From THE VN/VO:
Unlike most Americans, I don’t watch a lot of thriller movies laden with gritty yet efficiently secretive government agents. I tend to find the idealized perfectionism of any governmental process… let’s just say, unrealistic. That being said, while I’ve always understood that agencies such as the FBI or CIA certainly possess some of the same political inefficiencies as any large organization, I’ve always assumed that by rule detrimental politics never made its way to the front lines- where agents are supposedly doing work of paramount importance, not merely, say, processing drivers license renewals.
The Karl Rove/Valerie Plame controversy sheds a little more light on the surprisingly bungled inner workings of the most powerful government in the world. But not for the reasons everyone is focusing on. The leak itself isn’t actually all that surprising. Politics is naturally and inescapably dirty business, hence we have multiple autonomous branches of government in check with each other. American democracy was built under the knowledge that, no matter what rules are in place, those in power will often tend to do short-sighted- even illegal- things for political reasons. The architecture of the system- not laws or unwritten rules- is what is supposed to keep the government from cannibalizing itself.
Sure, whoever leaked Plame’s identity- be it Karl Rove or the White House mailroom clerk- most likely did something wrong, and should be punished justly. The problem, however, is that our fetish with political scandal may cause the investigation to stop there. Taking a step back from the admittedly sexier “Yet Another Watergate Redux,” we should really be wondering how a secret agent of the CIA would ever be allowed anywhere near such a political situation.
You see, neither a Karl Rove, nor a Bob Novak, nor any individual should ever be in a situation where they could put a Valerie Plame’s CIA career- or life- in peril through an unveiling of her secretive position. Thus, it is the system that should be examined for fault first here. Unfortunately, we’re finding out yet again that our most important non-political, security-focused agencies- namely the CIA- is not impervious to the downfalls of political infighting.

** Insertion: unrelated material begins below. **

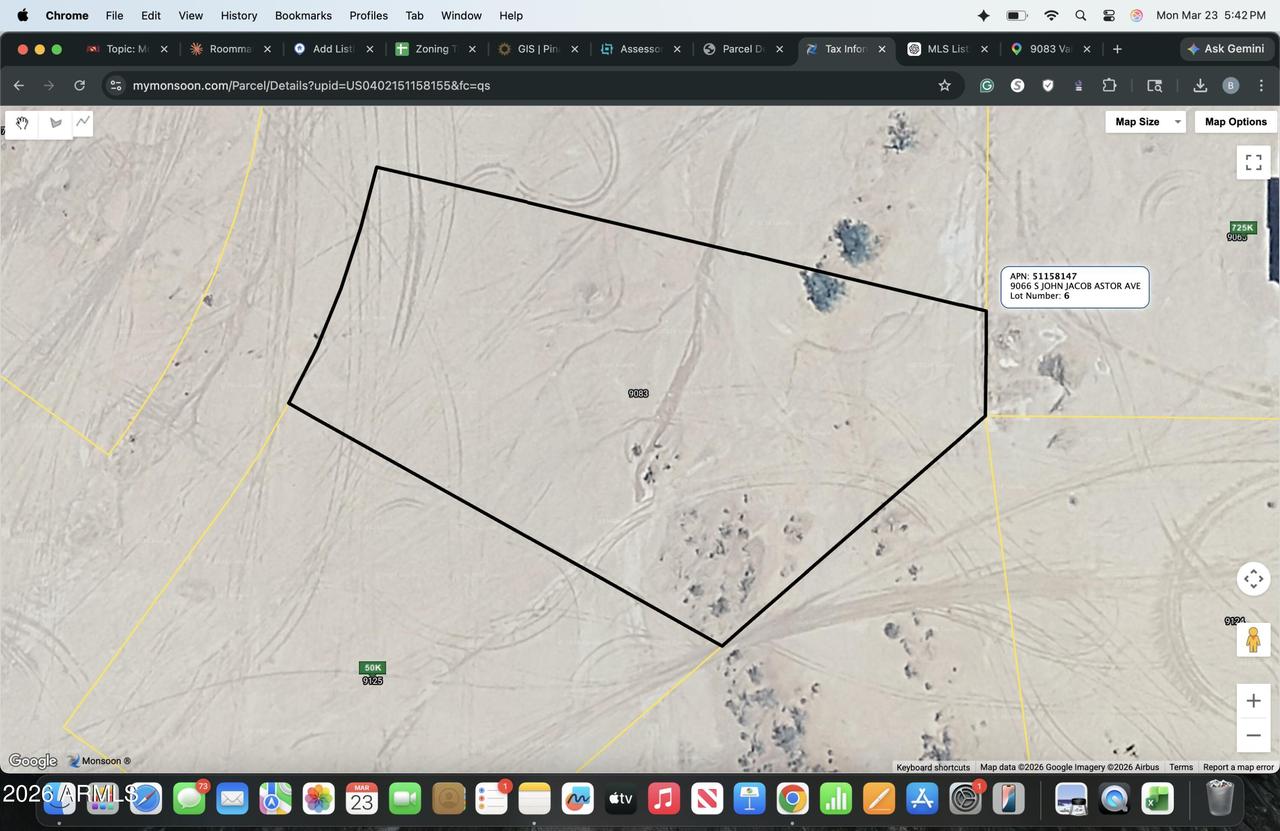The height and width of the screenshot is (831, 1280).
Task: Click the Ask Gemini button
Action: [1225, 49]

This whole mess came about when Joseph Wilson, Plame’s husband, was sent to Niger by the CIA to investigate certain claims of Iraq attempting to buy uranium from the African nation. Wilson found no evidence of pending uranium sales, and reported his facts back to the CIA. Later, Wilson becomes angered by his reports being ignored by the Bush Administration, and goes off and writes an angry Op-Ed piece in the New York Times. Low and behold, a smear campaign erupted. His wife’s identity was leaked.
Beyond the leak, one of two things is very wrong with this picture: either Wilson, as a CIA operative, shouldn’t be entering the realm of political punditry, or the CIA shouldn’t be allowing their secret agents to be all that close to people who have the ear of both the New York Times and The Bush Administration.
As an opinion writer myself, I have great awe and respect for the ability our democracy affords me to share my opinions with potentially millions of people. Of course, I have always assumed that my exercising of that ability in such a public manner precludes me from having certain jobs- such as, oh, I don’t know, a CIA operative? Maybe in the movies, apparently not in real life.
Fine, so Plame’s husband himself probably required a low enough level of secrecy in his identity and actions that he could afford to take advantage of his free speech rights and not compromise anything. If this is the case, how does the CIA allow an agent- who’s identity, when unveiled, would cause a national crisis- marry or be close with a man that close to ugly Washington politics?
I’d like to assume that there are fairly strict standards to how secret agents live their personal lives. Marrying an accountant? Probably fine. Marrying a guy who has the ability and desire to play Sean Hannity/Michael Moore and send the current administration into a political tizzy? I’d think not.
Apparently, however, there is a lot less control than we think. That scares me. Will our agents in the Middle East, while attempting to capture Osama Bin Laden, be pitching book deals back in the states? Will internal FBI agents, while attempting to thwart the next 9/11, be posting to blogs about their workplace issues?
In the coming months, the media and its viewers are going to focus on the leak itself. While this was certainly a dubious political card to play, it is not the issue. The issue is how- in a world where intelligence is becoming the most important asset in international conflicts and affairs- our intelligence system can successfully be kept apart from a world where partisan political punditry and smear campaigns are becoming more prevalent. Right now it is apparently not, and that is dangerous.
So I think back to all the government agency thriller movies that I tend to skip past on television. Maybe, indeed, certain government personnel should be more like their stereotypical counterparts on the screen. No, not in the erase-your-memory-with-a-stick kind of way. Rather, in the way where every piece of their lives are held to an extremely controlled standard- a standard that doesn’t include partisan politics.